From age 2 to 2.5, her vocabulary hasn't changed much. The pronunciation of the words she does say is so bad. Really only mama and papa can understand her.... Her babysitter was telling me she feels really bad that she can't understand what Lydia is trying to say. I reassured her by saying that I couldn't understand her 90% of the time either. She babbles and makes noises that sound like words and she knows what she wants but can't actually say it.

I frequently resort to the phrase "can you show me what you want?" because I just don't understand what she is telling me.

Lydia 18 months to 2 years

First I would like to summarize the development of Lydia's language so far:

At 6 months, Lydia started going to a japanese babysitter once a week. Also, Lydia went once or twice a week to japanese playgroups with mama. This was her only exposure to Japanese for the first 2 years and 8 months.

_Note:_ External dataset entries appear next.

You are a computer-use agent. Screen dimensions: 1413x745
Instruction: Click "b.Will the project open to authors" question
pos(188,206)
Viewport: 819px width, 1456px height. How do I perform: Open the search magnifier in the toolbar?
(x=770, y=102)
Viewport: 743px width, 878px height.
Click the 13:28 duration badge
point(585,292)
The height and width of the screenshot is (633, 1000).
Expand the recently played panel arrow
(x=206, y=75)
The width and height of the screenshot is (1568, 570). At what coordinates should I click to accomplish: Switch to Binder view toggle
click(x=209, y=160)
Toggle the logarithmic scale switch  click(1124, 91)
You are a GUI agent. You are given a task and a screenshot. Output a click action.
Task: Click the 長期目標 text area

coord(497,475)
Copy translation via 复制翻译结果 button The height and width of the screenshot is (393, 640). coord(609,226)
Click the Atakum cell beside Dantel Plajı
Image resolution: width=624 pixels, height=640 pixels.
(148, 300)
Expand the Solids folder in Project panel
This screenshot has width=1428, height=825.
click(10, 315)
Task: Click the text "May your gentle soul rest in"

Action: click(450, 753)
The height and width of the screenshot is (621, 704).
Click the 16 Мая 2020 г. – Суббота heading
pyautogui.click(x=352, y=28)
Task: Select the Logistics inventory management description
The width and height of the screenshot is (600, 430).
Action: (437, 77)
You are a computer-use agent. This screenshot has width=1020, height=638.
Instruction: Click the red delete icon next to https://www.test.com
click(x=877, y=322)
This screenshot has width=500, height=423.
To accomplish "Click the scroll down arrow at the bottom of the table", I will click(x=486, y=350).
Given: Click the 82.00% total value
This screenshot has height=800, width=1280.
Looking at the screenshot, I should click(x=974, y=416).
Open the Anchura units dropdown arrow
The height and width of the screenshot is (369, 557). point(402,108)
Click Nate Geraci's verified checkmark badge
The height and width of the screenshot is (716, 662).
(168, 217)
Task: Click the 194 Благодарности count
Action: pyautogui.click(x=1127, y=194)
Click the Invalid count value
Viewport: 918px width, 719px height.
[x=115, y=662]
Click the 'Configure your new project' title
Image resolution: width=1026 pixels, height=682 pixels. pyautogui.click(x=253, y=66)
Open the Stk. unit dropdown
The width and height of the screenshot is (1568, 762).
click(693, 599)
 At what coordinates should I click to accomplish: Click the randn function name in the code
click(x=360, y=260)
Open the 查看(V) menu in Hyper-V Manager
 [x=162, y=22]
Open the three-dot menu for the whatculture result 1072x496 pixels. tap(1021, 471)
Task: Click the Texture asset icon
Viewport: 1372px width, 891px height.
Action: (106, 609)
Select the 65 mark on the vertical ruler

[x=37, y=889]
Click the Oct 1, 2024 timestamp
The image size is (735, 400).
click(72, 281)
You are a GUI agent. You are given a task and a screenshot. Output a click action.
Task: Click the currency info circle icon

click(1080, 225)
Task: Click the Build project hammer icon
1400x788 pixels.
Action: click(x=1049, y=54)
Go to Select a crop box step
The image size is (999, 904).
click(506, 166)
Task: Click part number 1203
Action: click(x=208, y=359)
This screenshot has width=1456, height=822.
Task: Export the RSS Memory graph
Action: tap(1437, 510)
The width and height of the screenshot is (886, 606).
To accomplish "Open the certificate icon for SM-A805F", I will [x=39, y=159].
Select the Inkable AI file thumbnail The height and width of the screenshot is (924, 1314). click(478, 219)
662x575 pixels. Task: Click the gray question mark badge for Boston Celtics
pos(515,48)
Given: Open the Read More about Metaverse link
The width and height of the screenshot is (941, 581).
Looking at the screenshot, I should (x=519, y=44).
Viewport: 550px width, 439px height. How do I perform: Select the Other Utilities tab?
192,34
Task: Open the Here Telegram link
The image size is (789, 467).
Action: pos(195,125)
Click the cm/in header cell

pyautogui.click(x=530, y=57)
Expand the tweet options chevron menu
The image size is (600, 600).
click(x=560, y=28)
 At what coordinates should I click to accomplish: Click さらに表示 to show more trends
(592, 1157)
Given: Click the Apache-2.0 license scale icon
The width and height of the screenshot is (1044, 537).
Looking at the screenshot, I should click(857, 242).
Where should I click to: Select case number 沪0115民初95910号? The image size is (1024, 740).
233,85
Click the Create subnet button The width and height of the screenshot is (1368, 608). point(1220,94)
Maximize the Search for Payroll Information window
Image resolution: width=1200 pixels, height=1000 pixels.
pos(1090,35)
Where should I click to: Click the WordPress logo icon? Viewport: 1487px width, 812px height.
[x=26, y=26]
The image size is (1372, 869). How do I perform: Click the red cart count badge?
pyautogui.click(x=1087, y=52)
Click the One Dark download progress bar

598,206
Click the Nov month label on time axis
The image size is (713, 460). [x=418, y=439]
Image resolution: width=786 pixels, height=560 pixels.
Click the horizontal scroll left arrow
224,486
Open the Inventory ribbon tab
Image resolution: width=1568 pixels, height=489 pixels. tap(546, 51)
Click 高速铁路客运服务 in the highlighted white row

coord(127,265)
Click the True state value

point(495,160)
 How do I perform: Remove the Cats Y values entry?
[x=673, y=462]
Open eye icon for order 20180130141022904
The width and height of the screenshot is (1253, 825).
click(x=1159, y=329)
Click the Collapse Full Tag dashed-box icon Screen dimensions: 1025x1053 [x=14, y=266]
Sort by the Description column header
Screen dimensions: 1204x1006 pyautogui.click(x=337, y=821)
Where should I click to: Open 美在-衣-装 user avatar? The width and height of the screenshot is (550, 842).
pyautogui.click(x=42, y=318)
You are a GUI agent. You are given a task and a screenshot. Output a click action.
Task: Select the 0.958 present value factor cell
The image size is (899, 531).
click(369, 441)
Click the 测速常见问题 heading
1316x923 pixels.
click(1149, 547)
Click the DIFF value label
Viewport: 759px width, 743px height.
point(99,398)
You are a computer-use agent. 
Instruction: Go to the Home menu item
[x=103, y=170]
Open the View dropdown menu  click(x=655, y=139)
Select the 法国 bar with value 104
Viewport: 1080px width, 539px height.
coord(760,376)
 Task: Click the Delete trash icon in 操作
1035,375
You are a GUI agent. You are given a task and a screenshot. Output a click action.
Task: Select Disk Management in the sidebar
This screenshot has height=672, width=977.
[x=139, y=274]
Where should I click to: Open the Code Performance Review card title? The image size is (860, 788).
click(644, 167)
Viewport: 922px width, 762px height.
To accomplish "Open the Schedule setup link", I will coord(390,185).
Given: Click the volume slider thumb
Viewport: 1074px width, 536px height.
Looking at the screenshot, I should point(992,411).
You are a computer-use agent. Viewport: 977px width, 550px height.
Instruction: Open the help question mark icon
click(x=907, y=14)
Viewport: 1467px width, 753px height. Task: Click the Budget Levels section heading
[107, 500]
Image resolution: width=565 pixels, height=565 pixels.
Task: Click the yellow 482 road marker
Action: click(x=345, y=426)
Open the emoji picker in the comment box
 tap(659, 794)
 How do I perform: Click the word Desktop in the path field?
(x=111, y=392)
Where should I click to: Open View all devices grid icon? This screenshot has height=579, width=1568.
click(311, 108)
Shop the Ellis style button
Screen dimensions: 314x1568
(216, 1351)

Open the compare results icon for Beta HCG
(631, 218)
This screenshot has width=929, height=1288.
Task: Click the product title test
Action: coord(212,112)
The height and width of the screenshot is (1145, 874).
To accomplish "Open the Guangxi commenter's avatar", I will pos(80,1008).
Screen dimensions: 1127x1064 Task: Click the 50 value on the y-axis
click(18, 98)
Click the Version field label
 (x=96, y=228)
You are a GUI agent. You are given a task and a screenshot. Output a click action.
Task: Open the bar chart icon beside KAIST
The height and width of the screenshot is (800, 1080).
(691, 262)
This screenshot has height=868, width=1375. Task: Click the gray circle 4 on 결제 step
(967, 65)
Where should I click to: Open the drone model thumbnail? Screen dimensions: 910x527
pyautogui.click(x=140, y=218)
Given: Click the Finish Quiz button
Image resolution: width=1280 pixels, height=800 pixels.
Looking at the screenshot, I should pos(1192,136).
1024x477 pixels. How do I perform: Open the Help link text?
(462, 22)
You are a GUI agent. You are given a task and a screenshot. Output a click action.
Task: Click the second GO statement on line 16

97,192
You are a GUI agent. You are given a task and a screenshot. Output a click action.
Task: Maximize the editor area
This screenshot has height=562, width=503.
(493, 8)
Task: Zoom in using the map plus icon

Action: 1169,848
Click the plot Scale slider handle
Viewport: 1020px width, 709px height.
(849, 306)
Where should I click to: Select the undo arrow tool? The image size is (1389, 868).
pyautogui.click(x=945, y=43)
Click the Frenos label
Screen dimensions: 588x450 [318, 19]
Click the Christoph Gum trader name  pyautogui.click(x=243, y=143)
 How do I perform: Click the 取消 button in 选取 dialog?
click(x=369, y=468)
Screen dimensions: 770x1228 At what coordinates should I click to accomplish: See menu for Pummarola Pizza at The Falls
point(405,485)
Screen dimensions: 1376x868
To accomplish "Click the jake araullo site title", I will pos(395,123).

Her first real word was around 18 months. It was "bear" or "bär". Good that it was a word that sounds the same in both German and English because mama and papa couldn't argue about what language she spoke first.

By the time her brother was born (21 months), Lydia could clearly say "baby" (again, both German and English). She said "Meelt" (milk, not sure which language).

At 24 months we had an 8 wk visit to the US. At this point, Lydia wasn't very verbal but she was putting 2 words together. Mostly she was using a few words that only mama and papa could understand. She said things like "Oh-dohs" (yogurt, not sure what language!) "Nein" (German). She made animal noises for many animals but rarely said their real name.

I wasn't good at documenting things at this stage, but I do remember that the pediatrician asked me if she was putting 2 words together and if she was, then she was within "normal" development. She said things like "meow meow, gone" and "No night night"

The few words she said were indiscriminately German or English or Japanese. Here's a list of things I can remember her saying up to 24 mo:

"Ba"- bus
"Ba" - bath
"Ba" - ball
"Beed" - big
"Auto" - german, car
"Panpan" - japanese, bread
"WanWan" - japanese, dog (from the sound)
most colors only japanese. The color red/rot/aka, she did occasionally say in either japanese or german.
"Mais" -German, Corn
"Mooma" - german, carrot (müre)
"Noh" (the name of her sheepy)
"No yike it" - I don't like it (very hard to understand)
"hayo" - Ohayo, japanese, good morning
"Eenie" - raisin, not sure what language
"Happy Doo-ha-ha" (happy birthday)
"Oh-ha-ha" - Elephant, from the japanese Zou-san
"Baum" - german, Tree
"HeeHee" - horse, from the sound it makes
"MeowMeow" - cat
"WahWap" - frog, from the sound

Our Family

We live in Japan (Fukuoka for 3 years, now Kobe). I am Rebecca, American. My husband is Roland, German. We have 2 kids, Lydia (Aug 2004) and Alexander (May 2006). This blog is designed to follow the development of our children's speach. I guess I should have started this sooner because Lydia is already 2 year and 9 months old. But a little late is better than never!

For now we are using the One Parent One Language "OPOL" approach. Roland speaks to the kids in German only. I speak with them in English only. They get Japanese from babysitters, preschool and friends outside of home. We are most concerned about the kids getting a strong base of German and English. Rebecca is with the kids all day long, so they naturally hear more english. Roland gets special bedtime and bathtime routine and very actively reads to the kids (especially Lydia at this point) in German only.